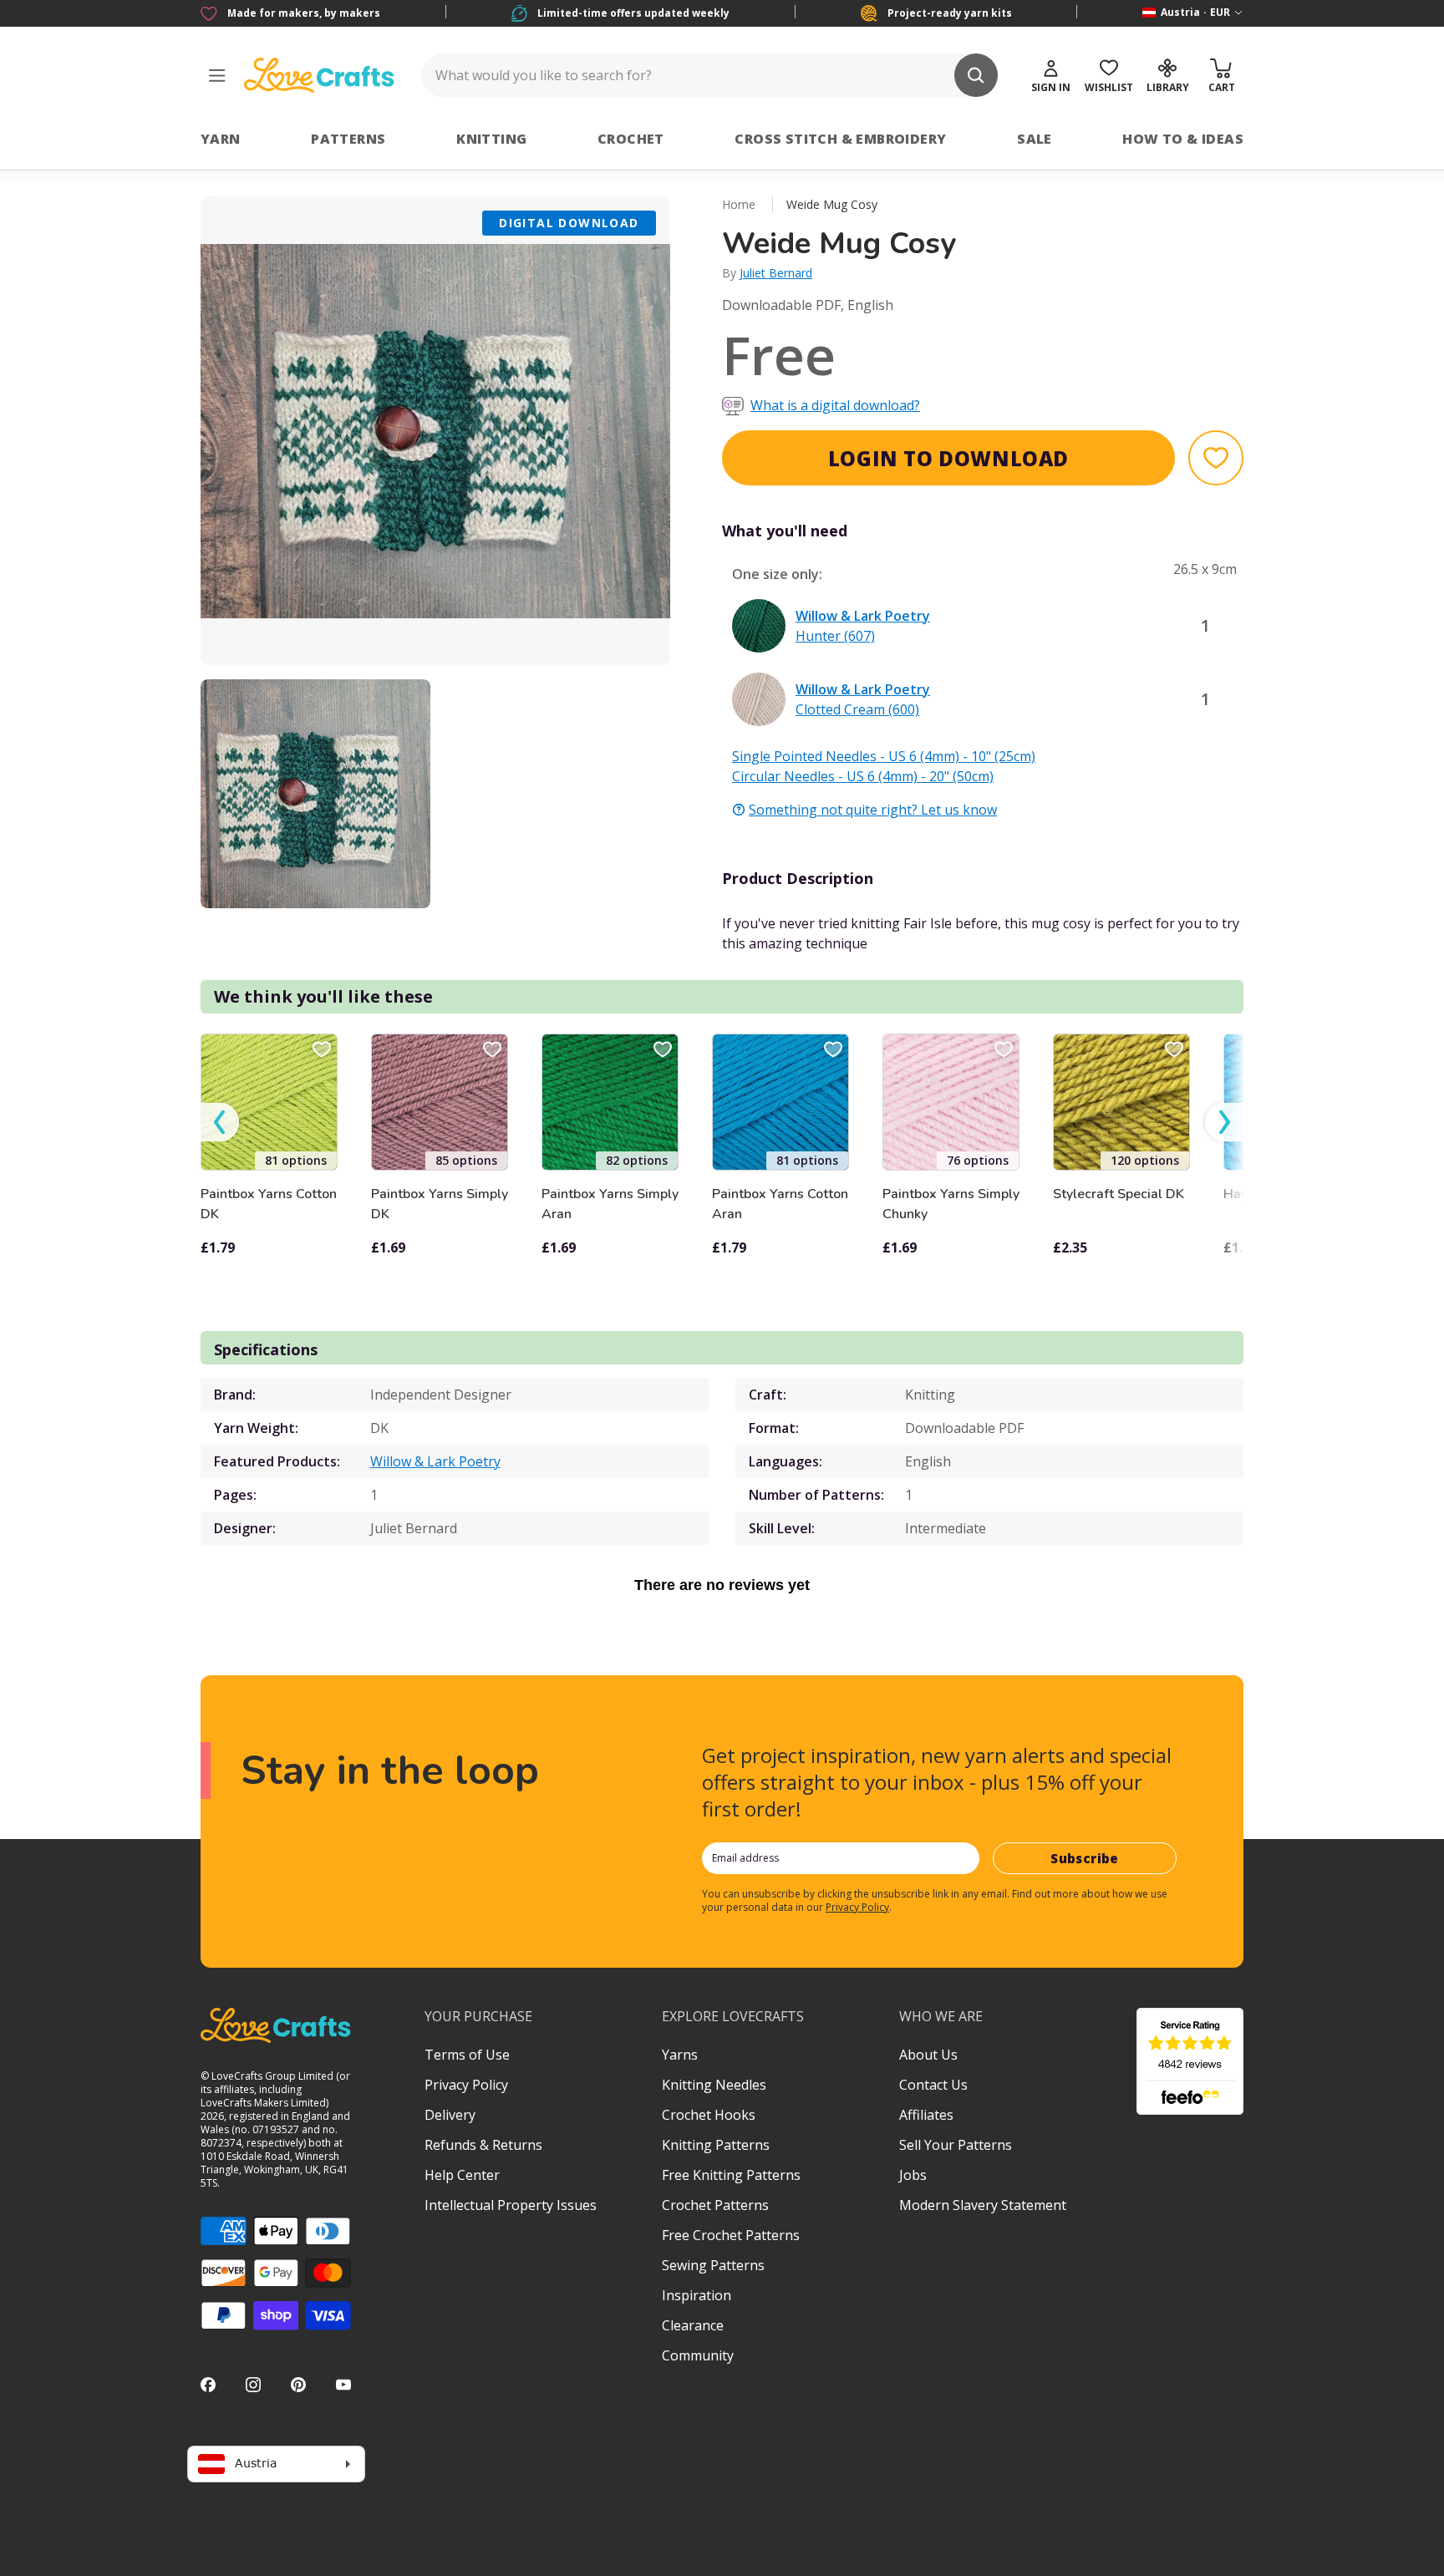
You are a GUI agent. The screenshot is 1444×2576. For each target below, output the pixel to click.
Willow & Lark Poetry (435, 1461)
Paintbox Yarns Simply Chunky (950, 1204)
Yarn (221, 139)
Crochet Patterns (715, 2205)
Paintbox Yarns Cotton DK (269, 1204)
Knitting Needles (714, 2085)
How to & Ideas (1182, 139)
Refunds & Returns (483, 2145)
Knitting (491, 139)
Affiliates (926, 2115)
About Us (928, 2054)
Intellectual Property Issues (511, 2205)
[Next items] (1224, 1122)
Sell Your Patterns (955, 2145)
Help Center (462, 2175)
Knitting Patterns (716, 2145)
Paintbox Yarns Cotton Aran (780, 1204)
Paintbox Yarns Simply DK (439, 1204)
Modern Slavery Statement (982, 2205)
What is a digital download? (835, 405)
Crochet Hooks (708, 2115)
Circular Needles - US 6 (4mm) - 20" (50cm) (863, 776)
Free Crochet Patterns (731, 2235)
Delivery (450, 2115)
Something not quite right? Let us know (873, 809)
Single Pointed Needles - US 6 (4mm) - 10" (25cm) (883, 756)
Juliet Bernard (776, 273)
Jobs (913, 2175)
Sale (1034, 139)
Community (698, 2355)
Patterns (348, 139)
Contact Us (933, 2085)
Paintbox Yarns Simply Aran (610, 1204)
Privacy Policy (857, 1907)
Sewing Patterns (713, 2265)
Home (738, 204)
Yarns (680, 2054)
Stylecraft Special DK (1118, 1194)
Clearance (693, 2325)
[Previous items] (220, 1122)
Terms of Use (467, 2054)
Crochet (630, 139)
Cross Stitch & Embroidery (840, 139)
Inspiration (696, 2295)
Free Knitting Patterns (731, 2175)
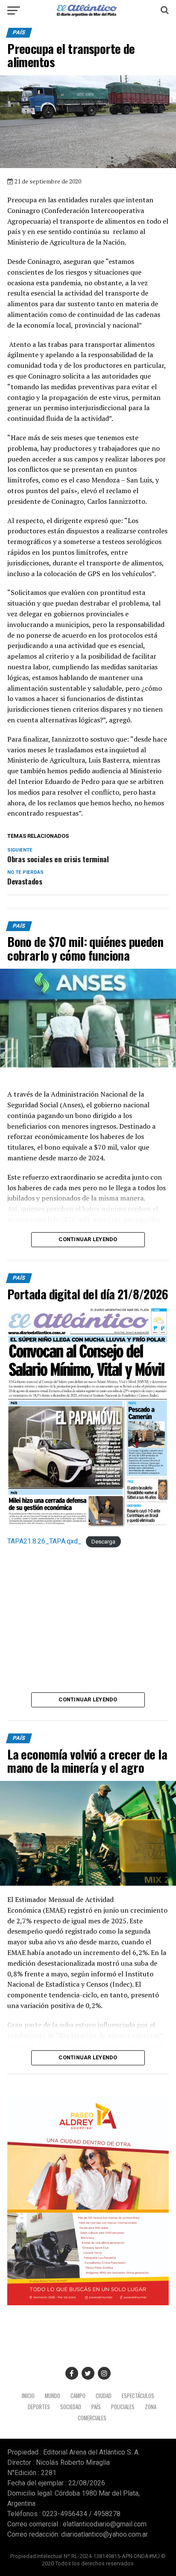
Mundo (52, 2396)
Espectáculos (138, 2396)
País (96, 2407)
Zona (150, 2407)
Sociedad (70, 2407)
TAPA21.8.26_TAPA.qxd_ (44, 1541)
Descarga (103, 1541)
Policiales (123, 2407)
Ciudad (103, 2396)
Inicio (28, 2396)
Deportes (39, 2407)
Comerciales (92, 2418)
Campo (77, 2396)
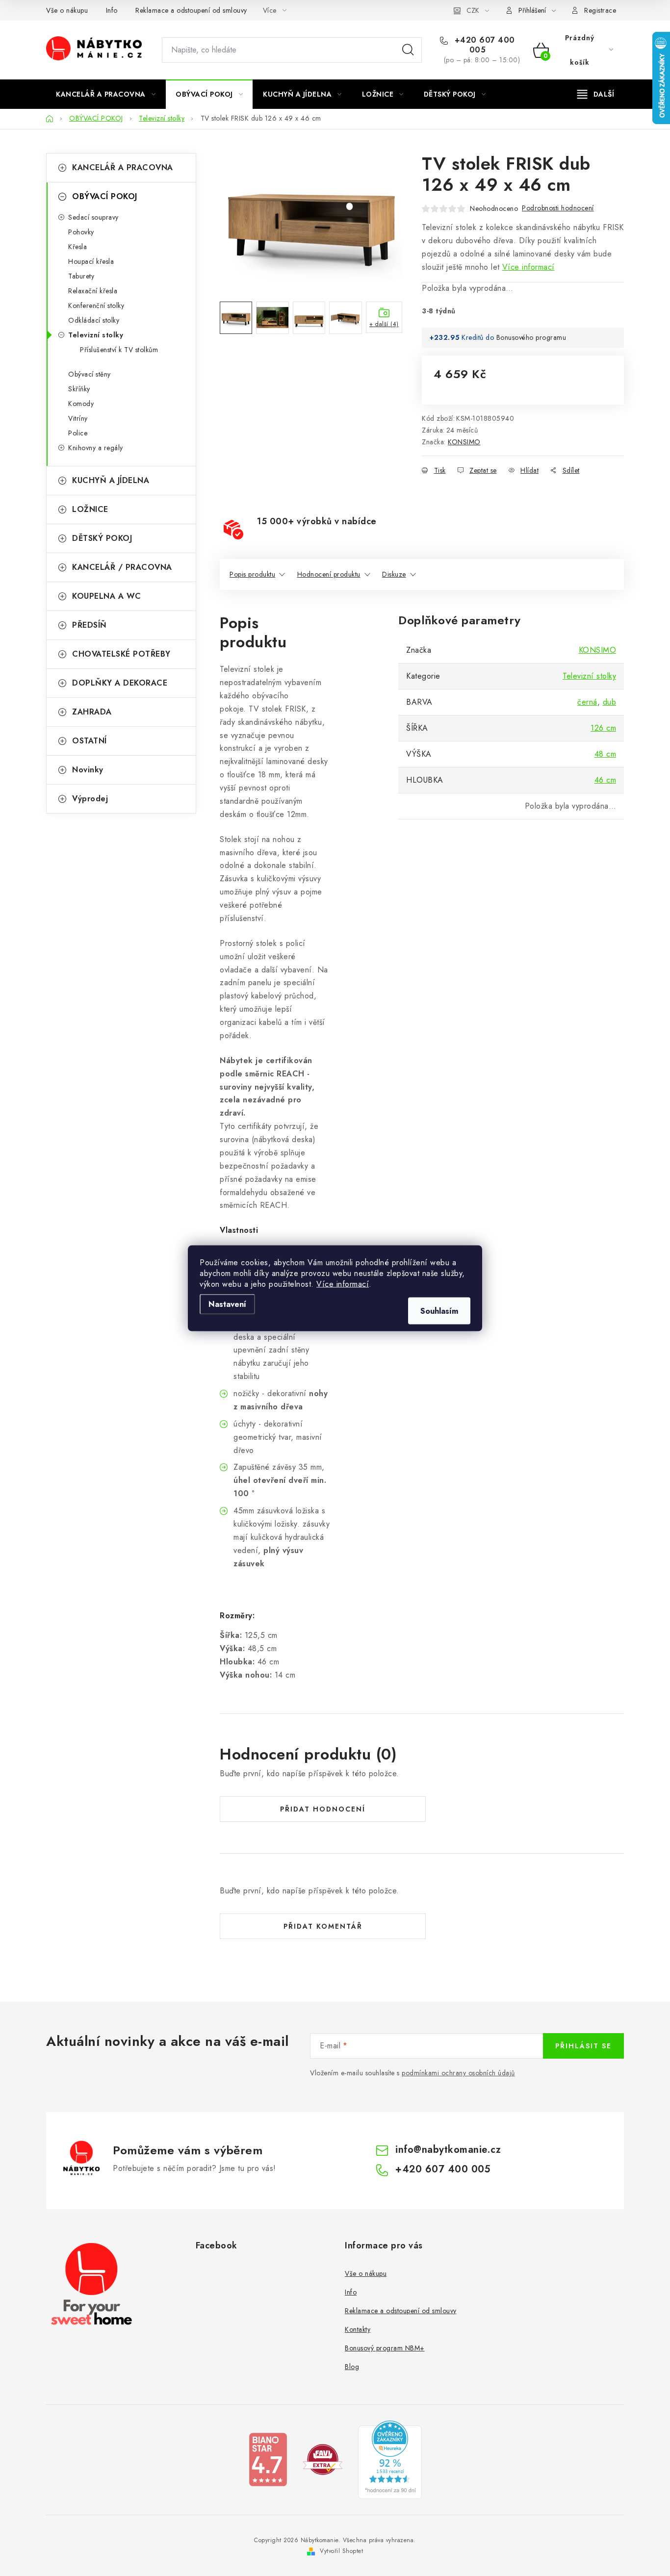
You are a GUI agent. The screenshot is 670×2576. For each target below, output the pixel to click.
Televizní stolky (95, 335)
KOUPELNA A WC (106, 596)
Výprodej (90, 798)
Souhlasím (439, 1310)
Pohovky (81, 232)
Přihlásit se (583, 2046)
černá (587, 702)
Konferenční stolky (96, 305)
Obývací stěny (89, 374)
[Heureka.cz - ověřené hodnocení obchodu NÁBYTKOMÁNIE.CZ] (390, 2458)
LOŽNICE (90, 509)
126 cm (603, 728)
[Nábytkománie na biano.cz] (267, 2458)
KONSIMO (464, 442)
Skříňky (79, 389)
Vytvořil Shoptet (341, 2551)
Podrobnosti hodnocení (558, 208)
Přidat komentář (322, 1926)
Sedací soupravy (93, 217)
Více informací (342, 1283)
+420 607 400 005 (483, 45)
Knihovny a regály (95, 448)
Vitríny (78, 418)
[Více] (595, 94)
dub (610, 702)
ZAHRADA (92, 711)
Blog (352, 2367)
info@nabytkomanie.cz (448, 2149)
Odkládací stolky (93, 320)
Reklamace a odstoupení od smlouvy (191, 10)
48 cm (605, 754)
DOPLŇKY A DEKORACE (119, 683)
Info (112, 10)
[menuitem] (105, 94)
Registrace (600, 10)
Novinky (87, 769)
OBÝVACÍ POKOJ (104, 196)
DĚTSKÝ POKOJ (102, 538)
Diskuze (394, 574)
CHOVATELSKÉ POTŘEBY (121, 654)
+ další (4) (384, 324)
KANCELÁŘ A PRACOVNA (122, 167)
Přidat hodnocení (322, 1809)
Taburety (81, 276)
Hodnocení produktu (329, 574)
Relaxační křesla (92, 291)
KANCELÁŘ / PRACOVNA (122, 567)
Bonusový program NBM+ (385, 2348)
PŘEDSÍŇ (89, 625)
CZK (472, 10)
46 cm (605, 780)
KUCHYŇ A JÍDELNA (110, 480)
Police (77, 433)
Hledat (408, 50)
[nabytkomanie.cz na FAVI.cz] (322, 2458)
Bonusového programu (531, 337)
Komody (81, 403)
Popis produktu (252, 574)
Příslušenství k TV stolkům (119, 350)
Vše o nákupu (67, 10)
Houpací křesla (91, 261)
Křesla (77, 247)
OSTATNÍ (89, 740)
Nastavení (227, 1303)
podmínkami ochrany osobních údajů (458, 2073)
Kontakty (357, 2329)
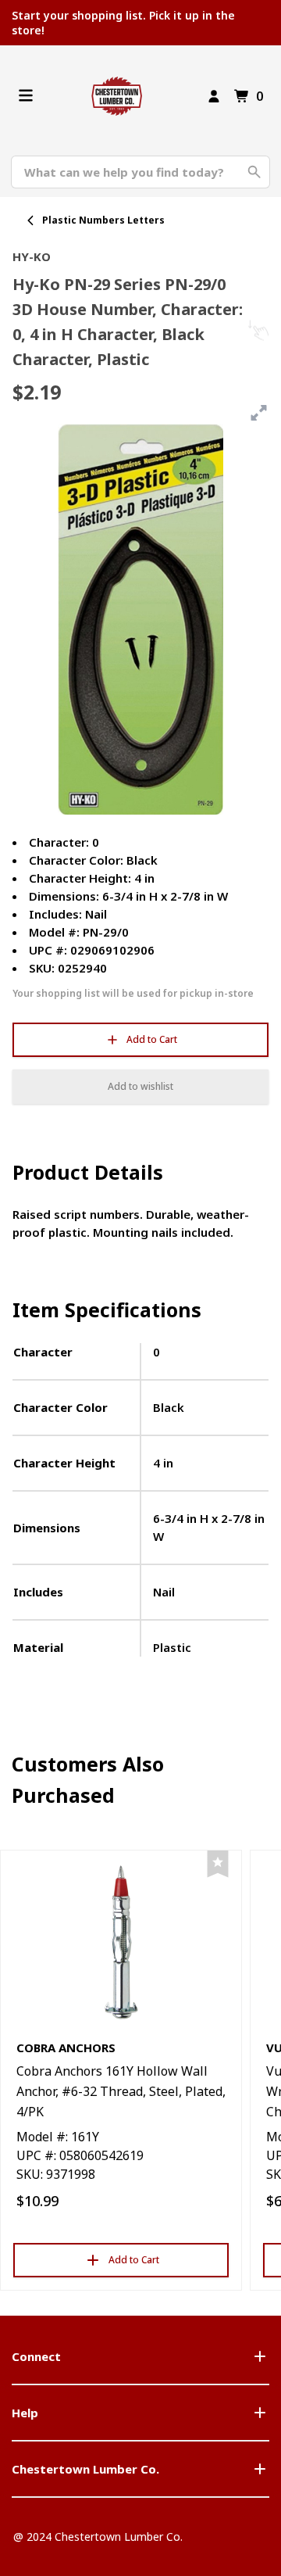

..........

# Instructions to follow
In the data above, find the line containing "Crochet (630, 139)" and the line containing "Skříňky (79, 389)". Repeat those two lines and everything between them exactly, minus the pictures.

# Written solution
Crochet (630, 139)
Cross Stitch & Embroidery (840, 139)
Inspiration (696, 2295)
Free Knitting Patterns (731, 2175)
Mundo (52, 2396)
Espectáculos (138, 2396)
País (96, 2407)
Zona (150, 2407)
Sociedad (70, 2407)
TAPA21.8.26_TAPA.qxd_ (44, 1541)
Descarga (103, 1541)
Policiales (123, 2407)
Ciudad (103, 2396)
Inicio (28, 2396)
Deportes (39, 2407)
Comerciales (92, 2418)
Campo (77, 2396)
You are a GUI agent. The screenshot is 670×2576. For each target below, output the pixel to click.
Televizní stolky (95, 335)
KOUPELNA A WC (106, 596)
Výprodej (90, 798)
Souhlasím (439, 1310)
Pohovky (81, 232)
Přihlásit se (583, 2046)
černá (587, 702)
Konferenční stolky (96, 305)
Obývací stěny (89, 374)
[Heureka.cz - ověřené hodnocení obchodu NÁBYTKOMÁNIE.CZ] (390, 2458)
LOŽNICE (90, 509)
126 cm (603, 728)
[Nábytkománie na biano.cz] (267, 2458)
KONSIMO (464, 442)
Skříňky (79, 389)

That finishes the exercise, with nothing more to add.